Learning about anxiety can help you identify a problem your loved one is experiencing. For instance, if you notice your friend, partner, or family member exhibiting changes in eating patterns, increased use of alcohol and other intoxicating substances, or decreased concentration, there’s a good chance they’re experiencing excess anxiety.
Try to find out exactly what thoughts are causing them to worry. Identifying the problem is the first step towards solving it. Due to the current state of the COVID-19 pandemic, many people have become anxious over whether they’ll get medical attention when they need it.
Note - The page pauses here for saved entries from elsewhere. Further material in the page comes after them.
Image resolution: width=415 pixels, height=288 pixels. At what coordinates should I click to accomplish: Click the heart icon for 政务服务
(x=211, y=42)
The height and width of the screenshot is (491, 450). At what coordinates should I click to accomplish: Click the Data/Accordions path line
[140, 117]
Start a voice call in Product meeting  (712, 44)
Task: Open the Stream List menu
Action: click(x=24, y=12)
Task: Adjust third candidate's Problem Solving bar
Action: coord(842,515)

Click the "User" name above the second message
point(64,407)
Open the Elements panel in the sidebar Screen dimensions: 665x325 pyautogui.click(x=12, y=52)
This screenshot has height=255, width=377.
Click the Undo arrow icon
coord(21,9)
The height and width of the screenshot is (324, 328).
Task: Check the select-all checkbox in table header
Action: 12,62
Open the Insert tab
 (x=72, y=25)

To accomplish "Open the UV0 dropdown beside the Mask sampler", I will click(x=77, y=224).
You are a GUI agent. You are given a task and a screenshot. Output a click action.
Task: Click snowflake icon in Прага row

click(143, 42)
Thankfully, there are several great Medicare supplement plans that cover all sorts of health problems. Showing your loved ones, especially if they’re older, that there is a simple solution to some of their worries will help them cope with anxiety and start treating the problem instead of making it bigger.
Guide Your Loved Ones’ Thinking
One thing that you should remember about helping your loved ones’ with anxiety is not to take on too much responsibility. Understand that this is their personal battle that they’ll have to resolve themselves. However, that’s not to say that you can’t have a big impact on how they cope with their anxiety.
What you can do to support them is guide their thinking. Let’s say that your loved one is worrying too much about a certain situation. What’s causing them to obsess over a certain issue is that they’re most likely only thinking about the worst possible outcome.
That’s why you can help them get some perspective on the situation they’re currently in. Ask them what they think is the worst that could happen in the future. After that, discuss what the best-case scenario would be. Once you’re done discussing the worst and best possible outcome, talk about what’ll most likely happen.
What this will do is help your loved ones realize there is more than one outcome to the situation they’re in. This will prevent their thoughts from racing and reduce the likelihood of going into panic mode.
For instance, let’s say that someone in your family lost their job and is now worried that they won’t be able to find a new position and pay their bills. Help them understand that although this could happen, it’s unlikely because they could still find ways to generate income. In this case, the best possible outcome for them would be landing their dream job.
Since it’s also unlikely that they’ll land the perfect job, it’s time to discuss what the most realistic outcome would be. And that’s finding a new position through networking and sending out resumes. If that doesn’t help, make sure they understand that they can always learn new skills and find work online. The worst thing a person can do when they lose their job is stress-out and complain. It’s much healthier to set a new goal and strive to achieve it.
Encourage Healthy Habits
Healthy habits are extremely effective in helping people deal with depression, anxiety, and negative thinking. That’s why you should encourage your loved ones to start working out or be mindful of what they’re eating. In case you and your loved one share the same unhealthy habits, it’s time to start making changes in your life as well.
If you haven’t worked out in a long time and think a loved one would benefit from exercising, encourage them to do a few training sessions with you every week. Realize what their unhealthy coping mechanisms are and refuse to take any part in them.
Suggest Sessions with a Mental Health Professional
There is only so much you can do to help your loved ones deal with problems like anxiety and negative thinking. If they don’t respond to your help well, you should consider suggesting other forms of treatment. Help them understand that negative thinking can create bigger problems down the line, so it’s best to nip it in the bud. If you can’t help your loved ones, a mental health professional will.
The whole world is so focused on the novel coronavirus that other types of health problems have become neglected. If a loved one is experiencing strong anxiety during the COVID-19 pandemic, you should be there for them. It’s important for each person to have someone they can lean on during troubling and uncertain times.